In the Table 1, the values for parameter Output size for CSP1 I think must be centered.
Line 282: It is indicated that 174 images were used for training and 20 images for validation. How long did the training take? Once the model is trained, How long does it take to evaluate an image? It is important to highlight the computational time, because the object detection is integrated in another system.
Line 326/327: It is indicated that according to the results, the model is capable to generalize and recognize objects of different shapes and scales. I suggest to discuss a bit more this point. It is not clear that YOLO is capable to manage different scale in all scenarios. Perhaps in this case it is possible because the objects are not similar, or because the distance between the objects is ok. But, I’m not sure if YOLO is capable to manage with huge amount of objects, or with a dense scenario of objects. I suggest to clarify, for instance, the maximal amount of objects that can be in an image. Also, I suggest to incorporate a Figure with the 8 classes that the model can be detect.
I suspect that Python was used in some part. I suggest to clarify the programming language used for all the system.
Author Response
Comments 1: Line 79: the acronym DFMA is mentioned for the first time, but the name is not given. In the introduction and material and methods, there is no reference for Design for Manufacturing, Assembly, and Disassembly. I suggest incorporating some citations where this research methodology is used for optimizing design and processes in manufacturing and construction.
Response 1: Thank you for pointing this out. We agree with this comment. Therefore, we have now provided the full name "Design for Manufacturing, Assembly, and Disassembly" on its first mention. Additionally, we have incorporated citations where DFMA is applied in optimizing design and processes. These changes can be found on page lines 125-126, 141-152.
Comments 2: Line 85: There is a typo: Section 3 presents...

*STORED DATA*:

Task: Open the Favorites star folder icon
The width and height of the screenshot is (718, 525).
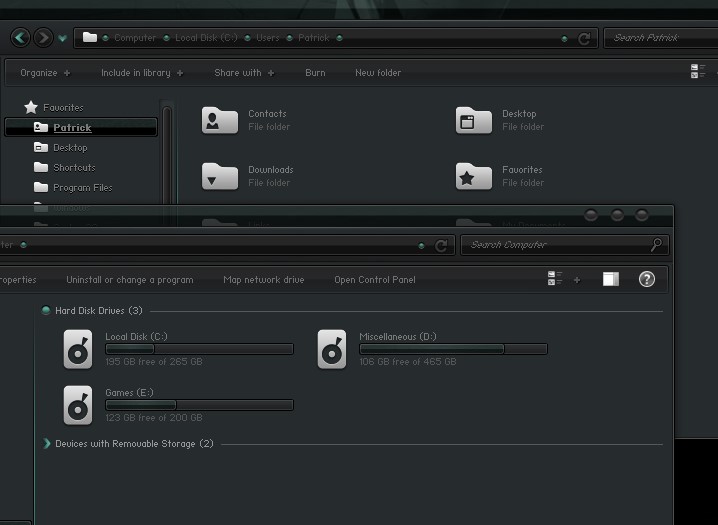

*PROBLEMS TO WORK ON*:
**A.** According to the peer review excerpt, how many images were used for training and how many for validation?
**B.** Using the peer review excerpt, explain why the reviewer wants the training and evaluation times to be reported.
**C.** Resume the peer review excerpt from the point where it stops.

*RESULTS IN ORDER*:
**A.** 174 images were used for training and 20 for validation.

**B.** The reviewer considers computational time important because the object detection is integrated into another system. For that reason, the reviewer asks how long training took and how long the trained model takes to evaluate an image.

**C.**
Response 2: Thank you for pointing this out. The typo has been corrected
Comments 3: Line 93: As I mentioned before, I suggest incorporating some citations referred to the DFMA principle.
Response 3: We appreciate your suggestion. Citations referring to the DFMA principle have been added to the relevant part of the introduction. These changes can be found on, lines 141-152
Comments 4: Line 120: I suggest working with the term Convolutional Neural Network. The main methodology for object detection is the CNN architecture YOLO. Then, I think it is better to refer from the beginning that the CNN is integrated into the system.
Response 4: We agree with your comment. Therefore, we have clarified from the beginning that the Convolutional Neural Network (CNN), specifically the YOLO architecture, is integrated into the system.
Comments 5: Figure 1 has to be improved. For instance, the block “Decision Maker” has a misaligned name. The variable names are also misaligned.
Response 5: We have updated Figure 1, aligning the "Decision Maker" block and correcting the misaligned variable names. The improved figure is now clearer and easier to follow.
Comments 6: Line 144: Do the input images have a size of 1920x1080 pixels? It is not clear if it is the same size as input for the network. Which programming language is used to manipulate the images?
Response 6: Thank you for your observation. We have clarified that the input images have a resolution of 1920x1080 pixels, which are resized to 640x640 pixels for the neural network input. The images and system are processed using Python. These changes can be found on lines 462-464, algorithm is given on lines 337-372
Comments 7: Line 189: I suggest deciding between NN, DNN, or CNN and using the term consistently.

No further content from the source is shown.